Economists forecast a quiet BSP in its upcoming meeting this week, with all policy levers seen to remain unchanged due to the rising prices of goods in the economy.

Moody’s Analytics recently said the Philippine Central Bank is expected to keep its key overnight borrowing rate unchanged at 2 percent at its March 25 meeting.

“The near-term prospects remain worrisome for the Philippines as it copes with an intensifying virus outbreak that shows no signs of abating. Although the country’s fiscal spending has been more conservative relative to its Southeast Asian counterparts, the scope to deliver through a more expansionary monetary stance is relatively limited at this stage,” the think tank said.

“We expect that the Central Bank will opt to preserve ammunition for now and stall a rate cut until the next quarter if the domestic situation deteriorates,” it added.

Fitch Solutions also forecasted BSP’s next move to be a hike in 2022.
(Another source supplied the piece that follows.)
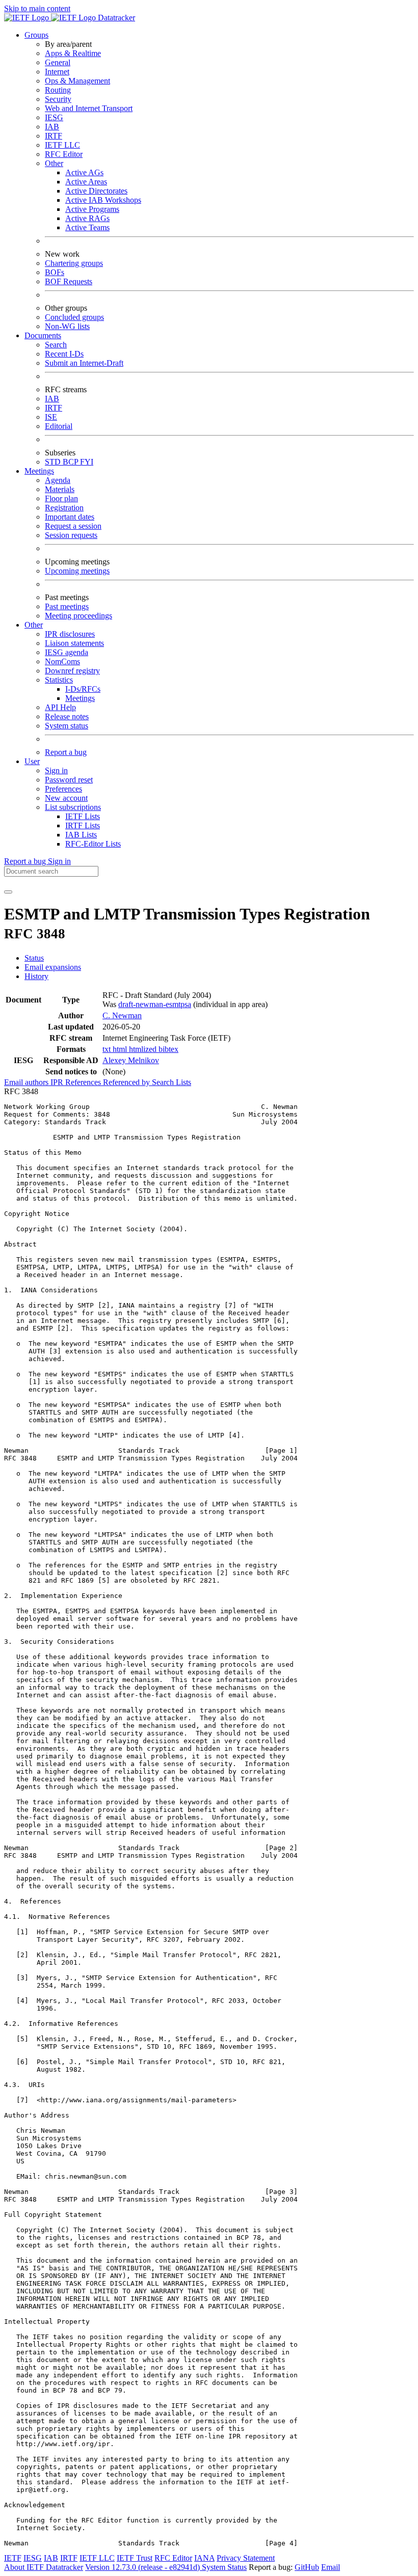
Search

“We forecast the BSP to hike 75 basis points in 2022, taking the key policy rate to 2.75 percent, which should calm fears of the economy overheating in late-2022,” Fitch Solutions said.

In a recent economic assessment, ING Bank economist Nicholas Mapa also said that now that the BSP has run out of ammunition to help lift the economy, local economic managers should step up and try a new strategy.

“Authorities have been attempting to ‘push start’ their way to revive the stalled Philippine economy, a tack that has helped the country save face with debt ratings agencies but ultimately still has the car sitting idle on the driveway.

The longer the economy remains in recession, the more vulnerable it will be to the scarring effects from the pandemic with business closures mounting and unemployment at elevated levels,” Mapa said.

“With monetary policy hitting the inflation wall early in 2021, the only move the ‘whole of government approach’ may have left is to go for the ‘jump start,’ a move that would be viewed as ‘costly’ but one that may be more effective than what has currently been rolled out,” he added.

Mapa has been arguing for more fiscal spending to help the economy, saying the government has been “deploying modest fiscal spending” in the hopes that the vehicle would start itself and that they are “shelling out the bare minimum to preserve fiscal metrics.”  The BSP is expected to hold their next monetary policy meeting on March 25.